Things I would love to do:
- Run a 10k
- Ride on the back of a Harley Davidson
- Drive a car
- Go on a long hike
- Wear a pair of knee-high boots or atmore Petites two-inch heels
- Shave my underarms
- And more
These are just some improbable things for me because the cp won’t let me move the way I should when doing these things. These are just some dreams I have that would make me feel more “NORMAL.” I know my body just won’t let me do these things. I won’t use the word “CAN’T because there are things I can do, but when I say the word “can’t,” it mostly means I’m not giving myself a chance to see if I can do those things. ( just like when I was a kid, there was a roller skating party; I probably never should have tried roller skating, but I wanted to be just like the others and have a perfect time. I would not have had that experience if I had let the word “can’t” get in my way.)
Maybe, it’s just me that feels like this.
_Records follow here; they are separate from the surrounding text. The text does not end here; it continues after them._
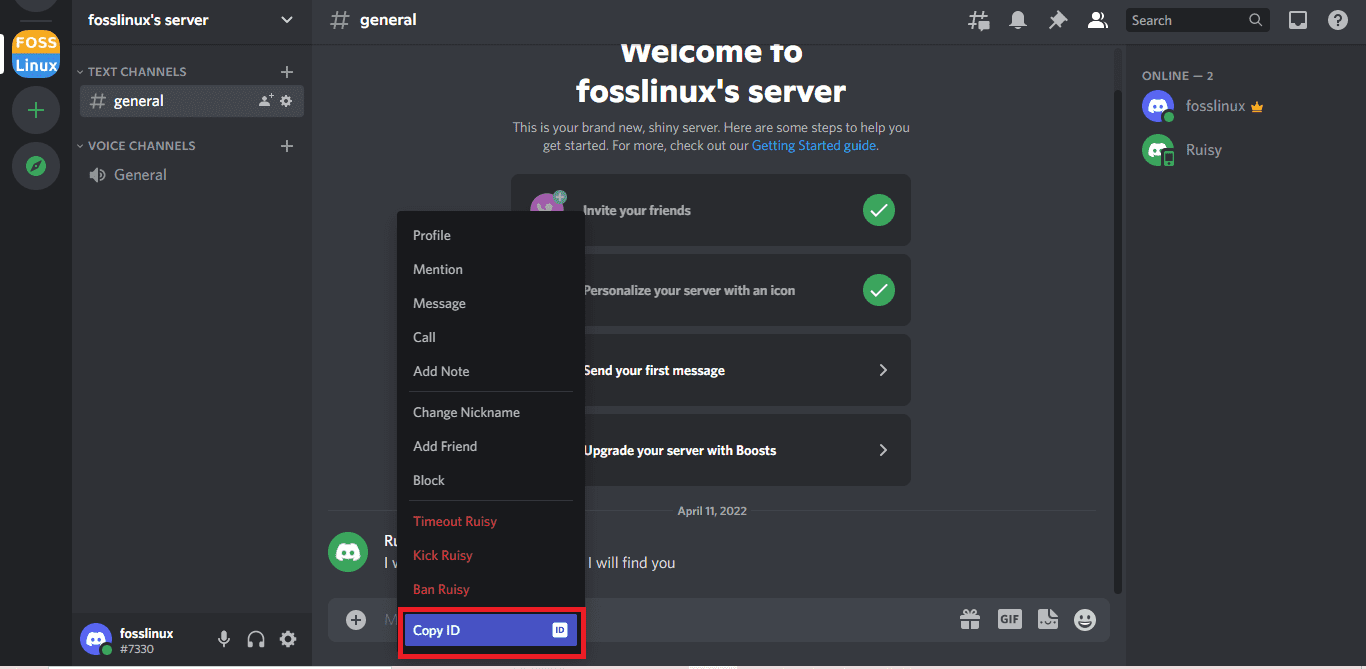1366x669 pixels.
Task: Mute the microphone
Action: tap(224, 639)
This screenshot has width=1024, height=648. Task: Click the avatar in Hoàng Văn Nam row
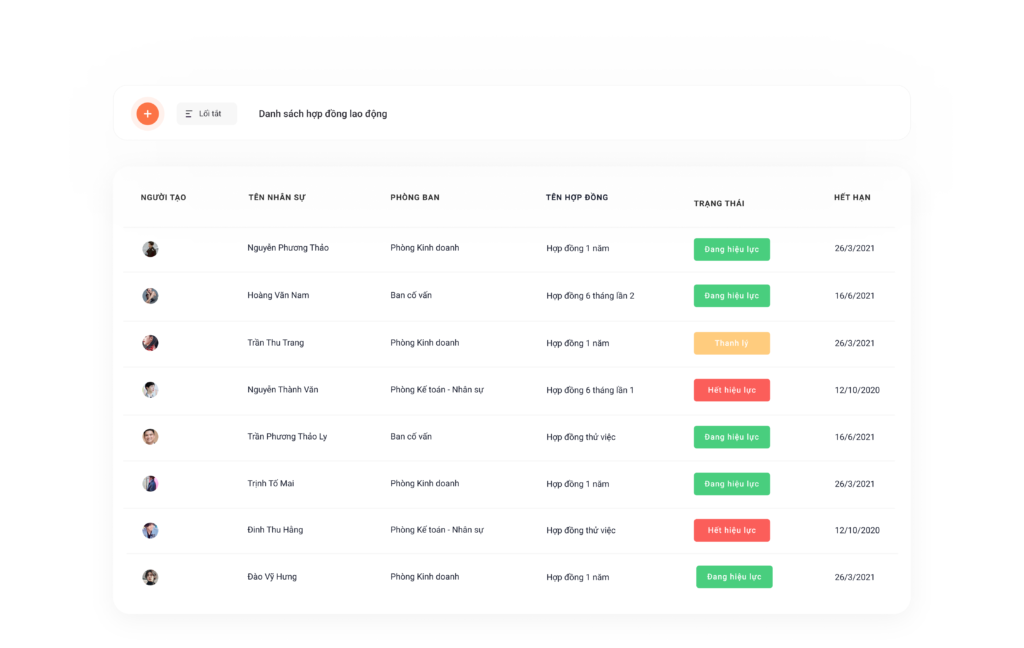click(x=150, y=296)
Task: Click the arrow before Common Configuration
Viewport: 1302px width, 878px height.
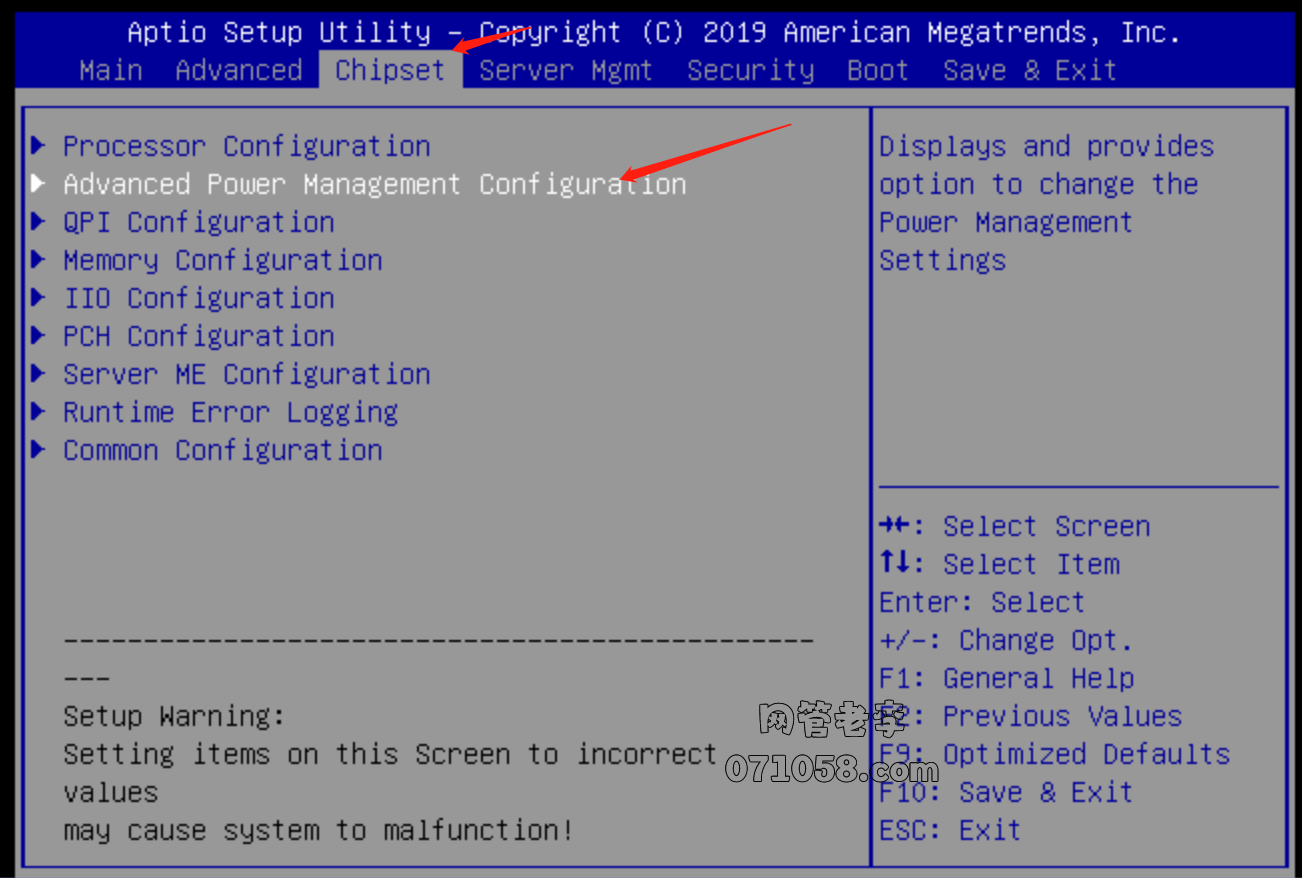Action: click(x=38, y=451)
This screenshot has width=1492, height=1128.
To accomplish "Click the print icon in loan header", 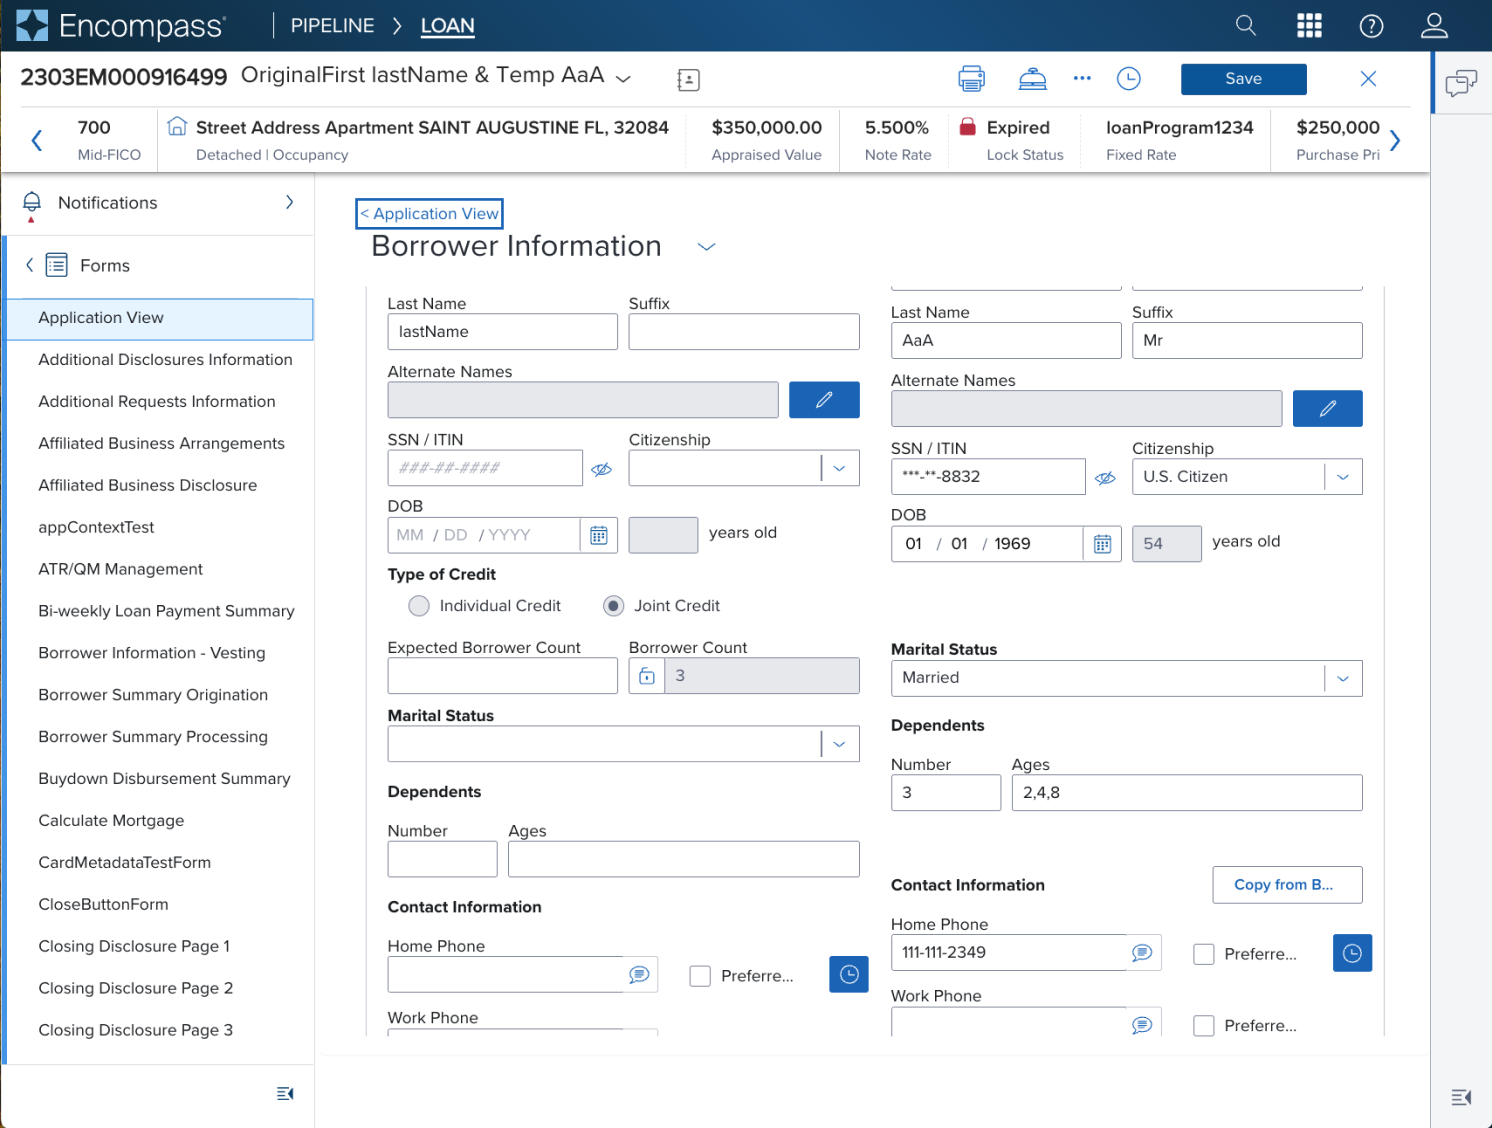I will click(971, 79).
Mentally, yes, I feel like we as people with cp don’t have limits, but I know my body has limits as much as I find ways to modify things I would like to try. I try to make up for what I can’t do physically by educating my mind as much as possible and by learning something new all the time.
I want people to know I’m more than what my wrapping shows. In today’s world, just by going on the world wide web, I could educate myself on cp just by using the net in the right way. The education I got was excellent about adults with cp. When I started questioning being an adult with cp, a friend of mine showed me a significant presence of the cp community on social media. I talked to other adults with cp. My friend opened me up to letting go of my fear of cp, in a way I never thought I would.
I used the net to educate myself, not just about cp. I also used it to familiarize myself with today’s current events so, when I’m in a group of people, I can know what they are talking about and add my opinion to the conversation. Not only does it show the people around me how capable I am, but it also shows me what a capable person I am.
For many years growing up, it was hard for me to see in myself. When you are growing, bullying can and will be a right of passage (I’m not condoning bullying, but back in my day, it made your skin thicker, today bullying is just outright mean because it’s not just left on the playground anymore.) When the bullying comes from the educator who should be open-minded about the student, that is a whole different level of bullying. The bullying I mostly got was from the educator, not being open-minded about a child with a disability. DON’T get me wrong; I did get bullied on the playground just like any other kid, and yes, it hurt, but I also chose the comment’s that hurt, but then I also chose the one’s that I just gave back as good or better than they gave me.
People with cerebral palsy will have firm opinions about anything in life. When people say, “you are so smart.” I’m not sure how to take that as a compliment or an insult. At some point, you have to think to yourself, is worth it to show the person who is highly intelligent with an MD after their name that I’m more than what I came in here for, or should I just roll my eyes and say to myself this guy got his MD in dumb ass.
In today’s society, people only see the wrapping that we were unfortunately dealt with. It can be hard to show the community we are much more than our wrapping. My purpose in life is to educate, willing open-minded. People that we are much more than our wrapping.